Léger et lourd

Tu t’es allégé ? Peux-tu déjà pénétrer dans le granit, le fer rouge, dans ton propre cadavre ?
Léger et lourd sont, comme l’ombre et la lumière, deux qualités d’un tiers principe inconnu – si nous voulons y entrer, il faut laisser notre corps en gage. (…)

Ernst JÜNGER, Graffiti, p. 78

L’art du tir à l’arc

Par analogie avec le zen japonais,  je note que le travail du chant s’appuie sur les mêmes fondements:  la pratique silencieuse, le soin, l’attention, le calme intérieur, le contrôle du souffle, la posture du corps et celle de l’esprit. Ce qui fonde aussi l’art chevaleresque du tir à l’arc.

Ne pas choisir, mais agir en réponse à la situation exacte, et la situation exacte ne peut être connue que dans un abandon de soi-même. Un bon samu demande d’avoir éliminé le plus gros de tous les germes perturbateurs qui ne cessent de vouloir se manifester dans l’esprit. C’est à dire maintenir l’esprit dans une vacuité foncière, connue par la pratique et la purification du karma, les actes justes et sans restes. Ce n’est pas une discipline compliquée : il s’agit de s’appuyer simplement sur votre véritable état naturel. Cent choses, pourtant, peuvent vous en tenir éloigné à une distance incommensurable. Le désir de trop bien faire, par exemple, vous tiendra aussi éloigné du geste naturel que la négligence. Encore l’ego. Naturellement, ce que l’on ne sait pas faire, on peut rarement le réussir du premier coup. Il faut un long apprentissage, répéter cent fois tous les gestes de la tradition sur le métier.

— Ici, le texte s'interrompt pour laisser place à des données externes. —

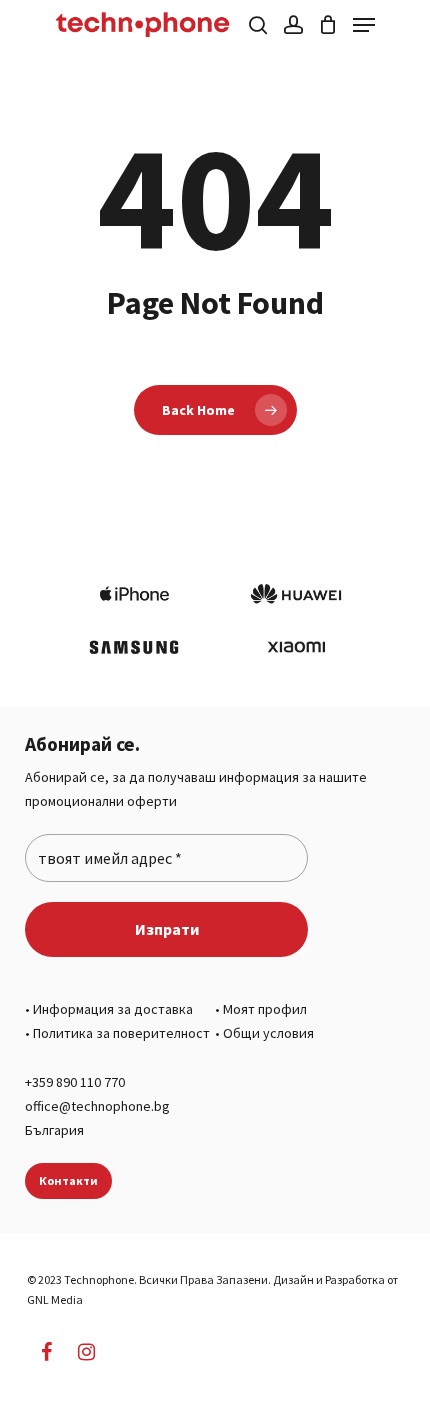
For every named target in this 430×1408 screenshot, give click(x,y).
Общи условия (268, 1033)
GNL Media (55, 1299)
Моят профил (265, 1009)
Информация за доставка (113, 1009)
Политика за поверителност (121, 1033)
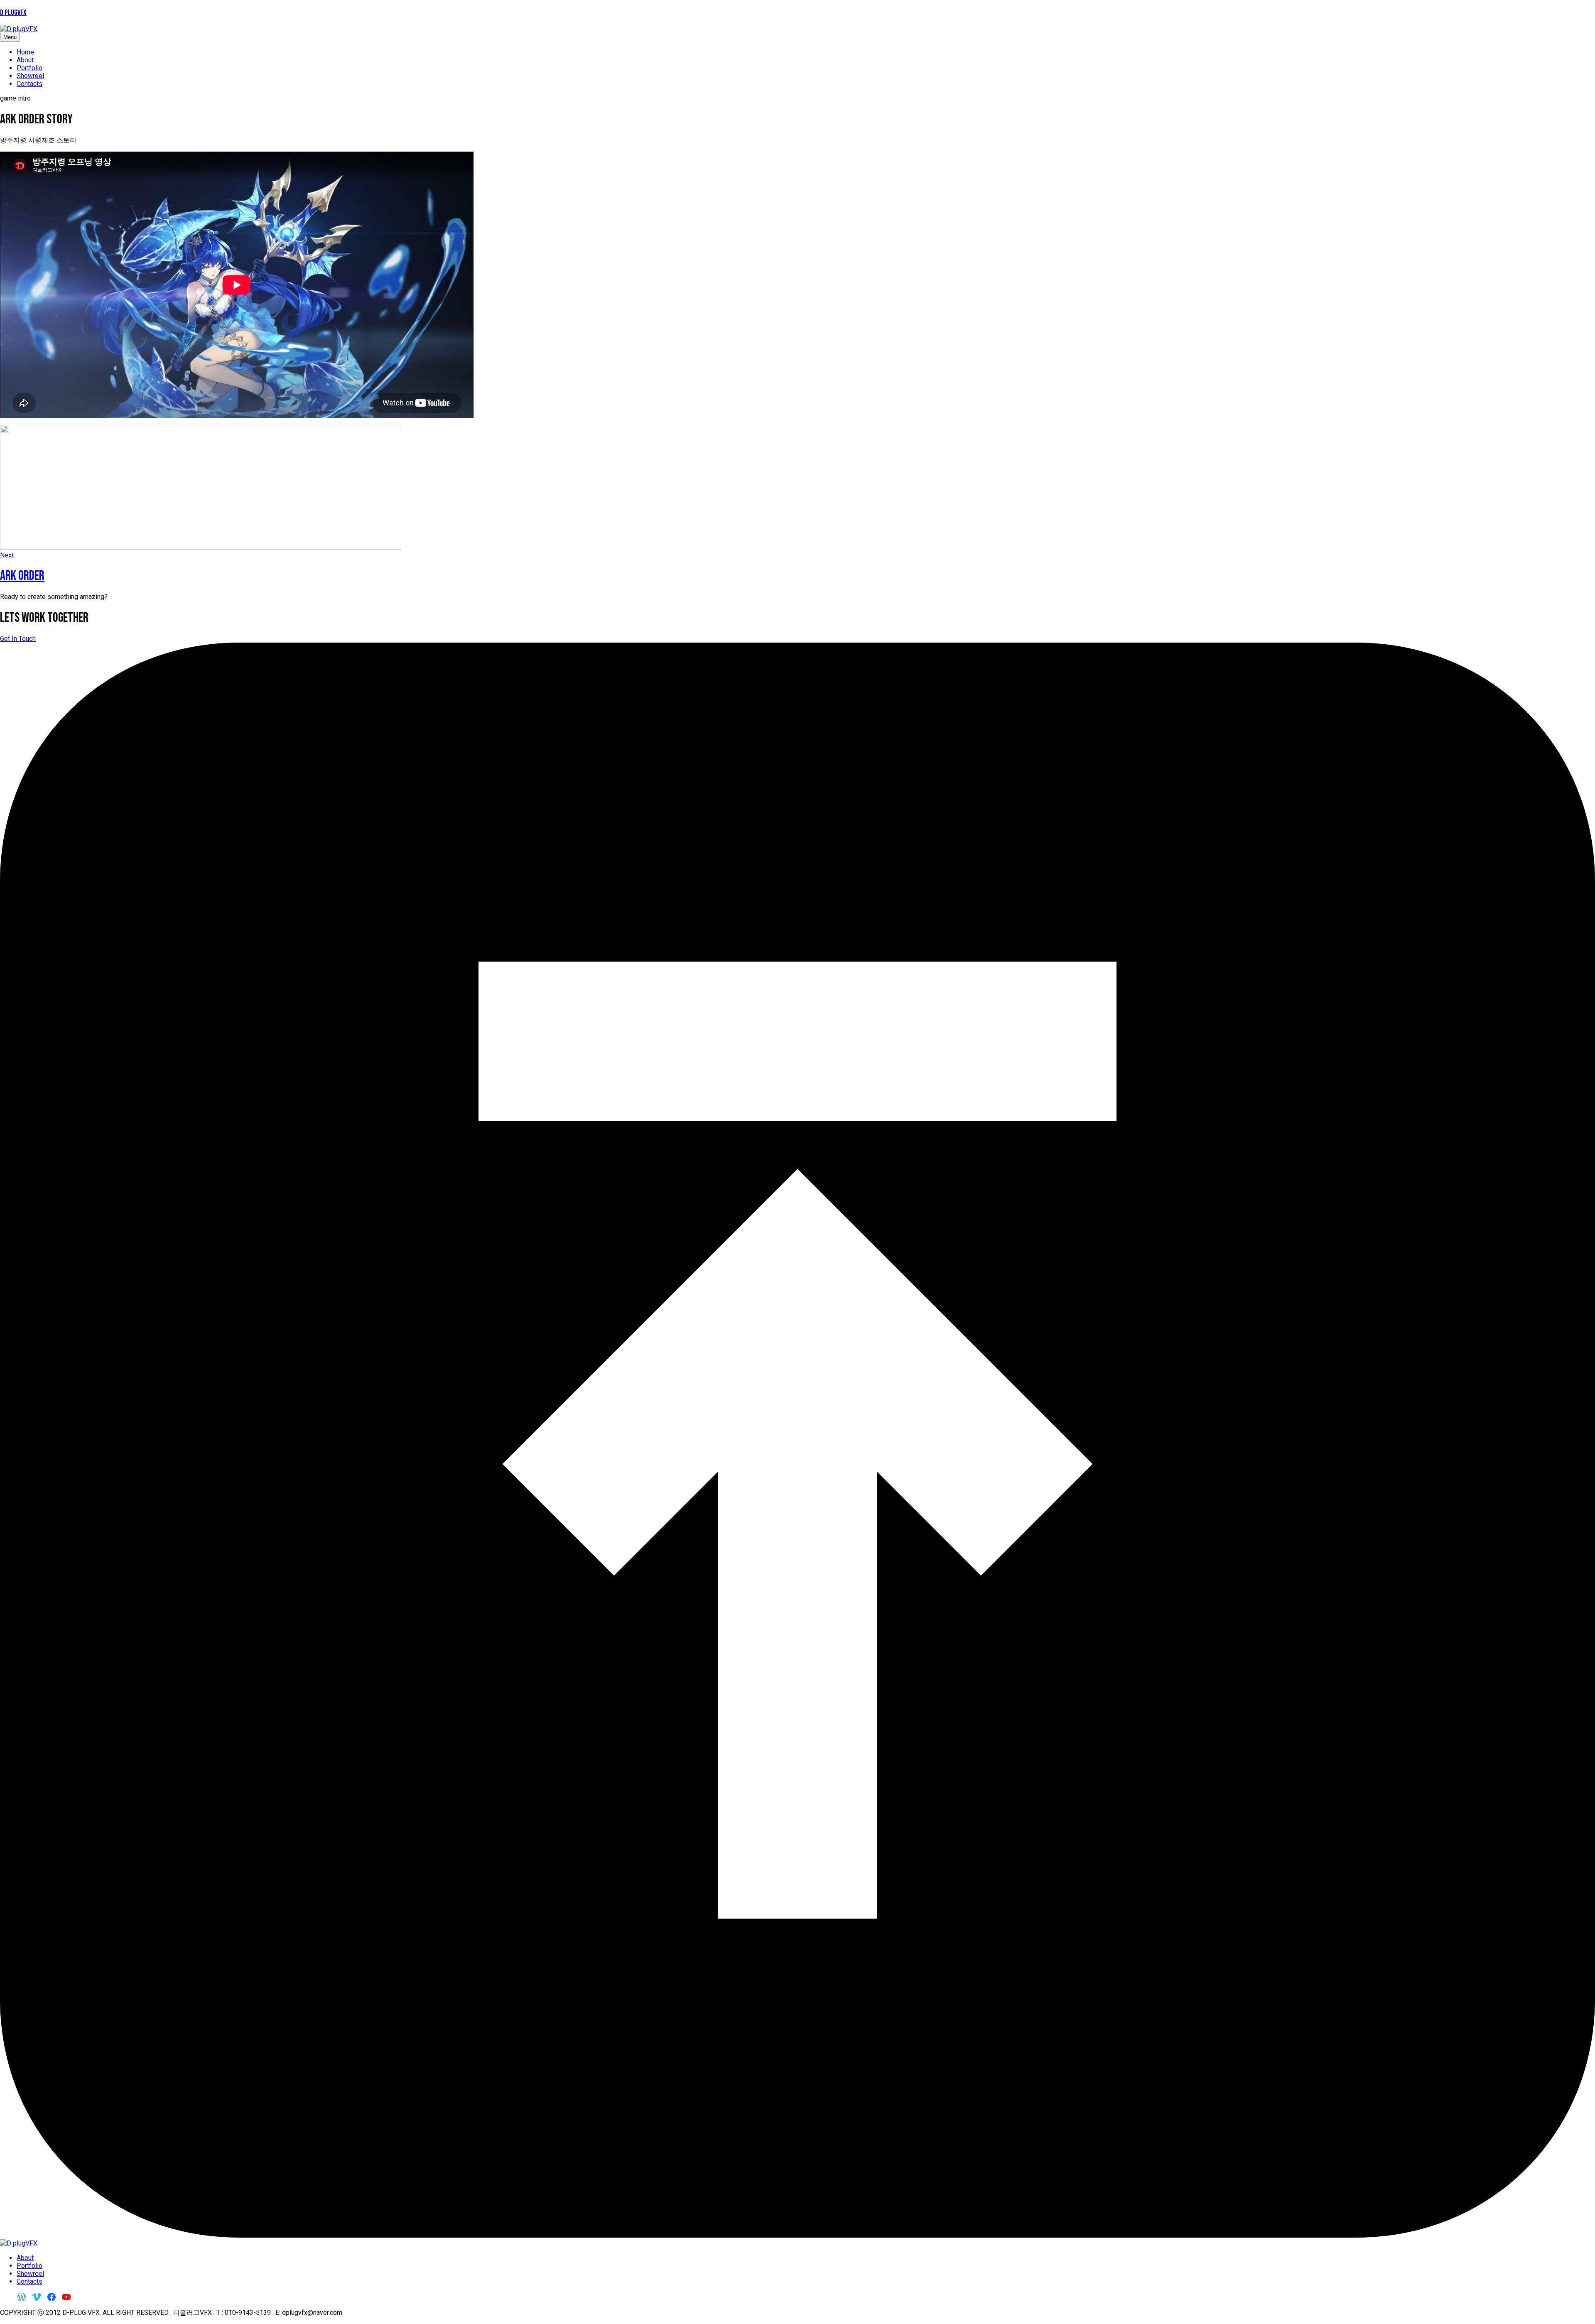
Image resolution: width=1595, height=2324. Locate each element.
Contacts (29, 84)
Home (25, 52)
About (25, 60)
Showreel (30, 76)
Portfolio (29, 68)
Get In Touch (18, 639)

Antoine MARCEL, Traité de la cabane solitaire, p. 32-33

On consultera avec profit E.HERRIGEL, Le Zen dans l’art chevaleresque du tir à l’arc.

La cabane

Je songe à la cabane au milieu des vignes dont parle le premier chapitre d’Isaïe. On s’y réfugie, on y est bien parce que tout, alentour, est dévasté. Magnifique et dévasté.

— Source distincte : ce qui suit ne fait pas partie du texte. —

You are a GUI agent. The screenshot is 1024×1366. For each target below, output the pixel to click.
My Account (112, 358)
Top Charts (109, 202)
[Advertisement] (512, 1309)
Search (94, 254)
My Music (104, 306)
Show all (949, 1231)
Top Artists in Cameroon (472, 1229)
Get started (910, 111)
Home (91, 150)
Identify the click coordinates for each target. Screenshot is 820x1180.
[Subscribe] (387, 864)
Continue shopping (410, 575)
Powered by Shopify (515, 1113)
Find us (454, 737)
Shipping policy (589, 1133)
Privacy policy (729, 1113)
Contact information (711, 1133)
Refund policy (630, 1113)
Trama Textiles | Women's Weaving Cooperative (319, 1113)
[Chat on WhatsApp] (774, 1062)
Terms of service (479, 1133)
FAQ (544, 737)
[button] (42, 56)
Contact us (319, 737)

Christophe CARRAUD, in Conférence n° 25, p. 163


(…) Je pense que, plus fondamentalement, la cabane a quelque chose à voir avec le corps mobile et itinérant, avec le corps que nous sommes, la maison avec le corps que nous avons. Certes, les deux sont le même corps, mais perçu différemment. L’un de l’intérieur, le « corps propre » ou corps organique (Leib) comme dit Husserl, l’autre, de l’extérieur, corps-objet (Körper), que je puis saisir comme n’importe quel autre objet. Ce corps que j’ai et que je suis à la fois ou que je suis sur le mode de l’avoir est aussi, d’un certain point de vue, une forme d’abri.

Gilles A.TIBERGHIEN, Notes sur la nature, la cabane et quelques autres choses, p. 41

Le Paradis

Christian BOBIN, dans ce livre magnifique consacré à Emily Dickinson (La dame blanche, p. 117), cite la poétesse américaine:

Chacun de nous prend le paradis dans son corps ou l’en retire, car chacun de nous possède le talent de vivre.

Et Anne PERRIER, en exergue de son très beau recueil La voie nomade (La Dogana, 1986), donne aussi la parole à E.Dickinson:

Et pour occupation, ceci:
Ouvrir bien grandes mes étroites mains
Pour ramasser le Paradis.


Christian BOBIN, encore lui, note avec justesse [La dame blanche, p.68]:

Le paradis est l’endroit où nous n’aurons plus besoin d’être rassurés.

Et Roger MUNIER, cité par P.A.Tâche [Carnets 1989-1990, in Conférence n°32, p. 98]:

Le paradis, c’est peut-être de n’être pas, le sachant. Inexprimablement le sachant.